Yes. And our strategy going forward on the brand and as Mike have highlighted in the number of the calls and we actually introduced at MINExpo now 2 years ago, we are much more powerful in front of our customers as if we act as 1 efficient and effective company rather than 2 separate companies. Our customers have been asking for one point of sale at the point of view. So our service brand, we're definitely using the Joy Global, as we consolidate some of our service branches of the world and going to the customer with one face. And as Jim said, we don't have balance sheet value for the Joy and P&H brand, but those are iconic brands. The customers bet their jobs on our products. And those brands, the product brands, so they are important. But the Joy Global brand is a company brand, it's a service brand. And we're actually introducing it because one of the questions, I'm sure, out there is what are you doing with the brand strategy for China? We've actually -- at first, when we made the acquisition of IMM, we kept the business running separate. We're seeing how powerful that brand is in China, but we didn't want to put it in until we were capable of fulfilling that brand promise. So we have moved that forward the last call show in October. We actually introduced all of our products under the Joy Global umbrella. And we're now injecting that technology, using the Joy name, in partnership with our local Chinese products. But we had to make sure we had the products in place, the operations in place so we could deliver on that brand promise.

Operator

We'll move next to Ann Duignan with JPMorgan.
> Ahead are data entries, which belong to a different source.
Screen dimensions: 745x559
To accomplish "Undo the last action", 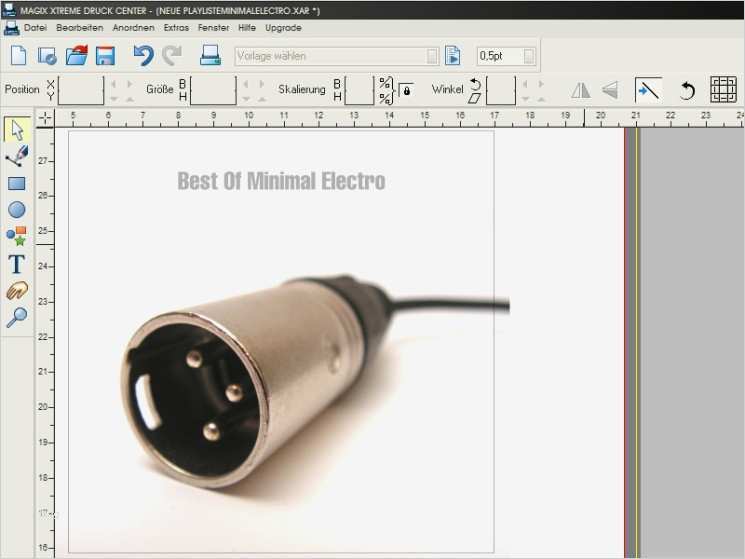I will (x=143, y=56).
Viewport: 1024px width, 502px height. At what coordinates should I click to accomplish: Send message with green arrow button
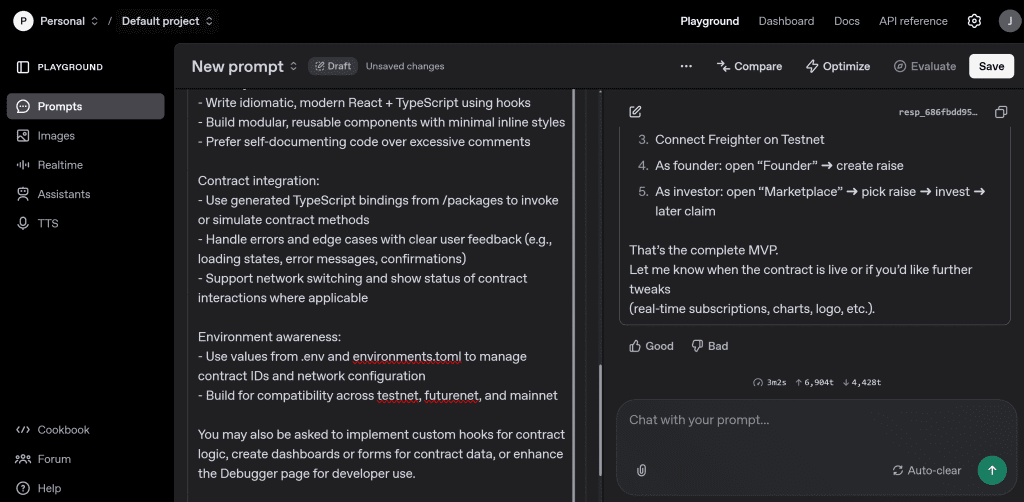(991, 470)
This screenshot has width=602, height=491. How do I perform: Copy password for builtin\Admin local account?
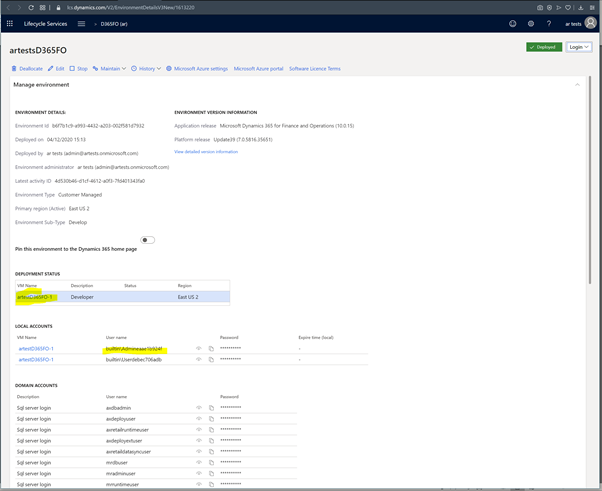[x=211, y=348]
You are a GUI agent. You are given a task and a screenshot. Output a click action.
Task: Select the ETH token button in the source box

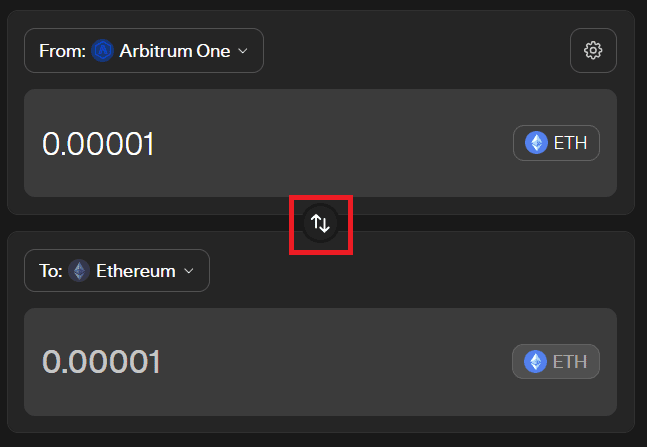tap(556, 143)
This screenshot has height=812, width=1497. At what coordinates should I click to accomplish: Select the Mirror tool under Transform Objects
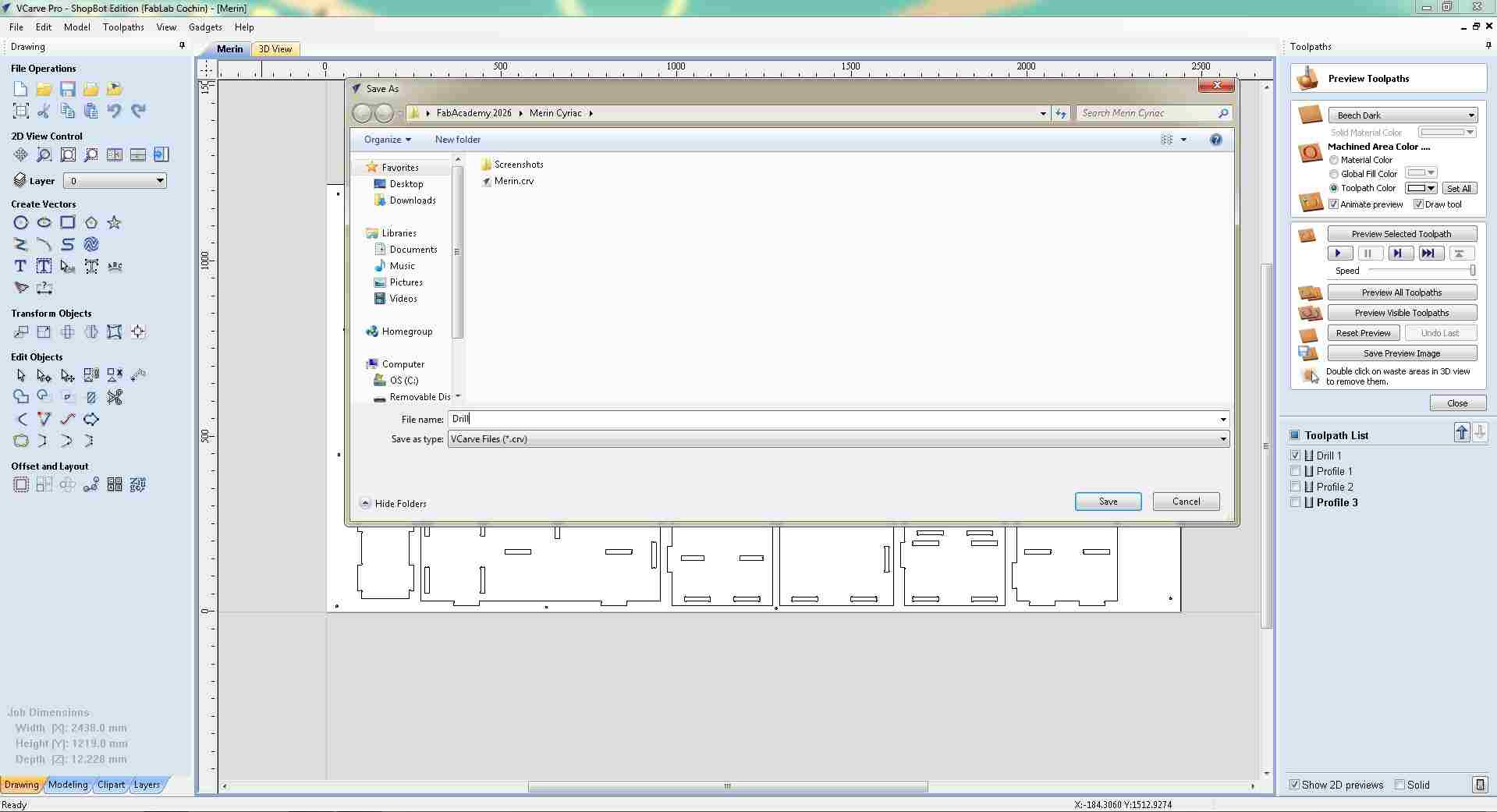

Ann P. Duignan - JP Morgan Chase & Co, Research Division

Can we talk about the outlook for revenue? If we look at how it closely correlated your revenues for this year with the industry CapEx declines and the fact that industry CapEx is expected to decline again in '14 by somewhere around 20%, should we be concerned that the revenue outlook that you've given today is a stretch as opposed to conservative?

Edward L. Doheny

I'll take that. Ann, this is Ted. If we look at the revenue guidance that we have out there, the $3.6 billion to $3.8 billion, it's roughly at 25% difference between this year. The difference for next year in the revenue guidance is we don't have that backlog coming in that we did in previous years. So it will be a challenge for us to turn orders quicker. We have that advantage that we didn't have in the previous year because we're able to turn and our cycle times now have been reduced. So we can't action those orders. We do need some market help in the first half of the year. So we'll have better clarity after the first and second quarter. Peeling that back on the aftermarket. Again, is the aftermarket relates to production, on the top end of the range, we do see the orders around the world bottoming, we would have some opportunity to keep that close to flat on the high end. But on the bottom end, similar to last year's comment, probably in that single-digit to high single-digit on the aftermarket decline.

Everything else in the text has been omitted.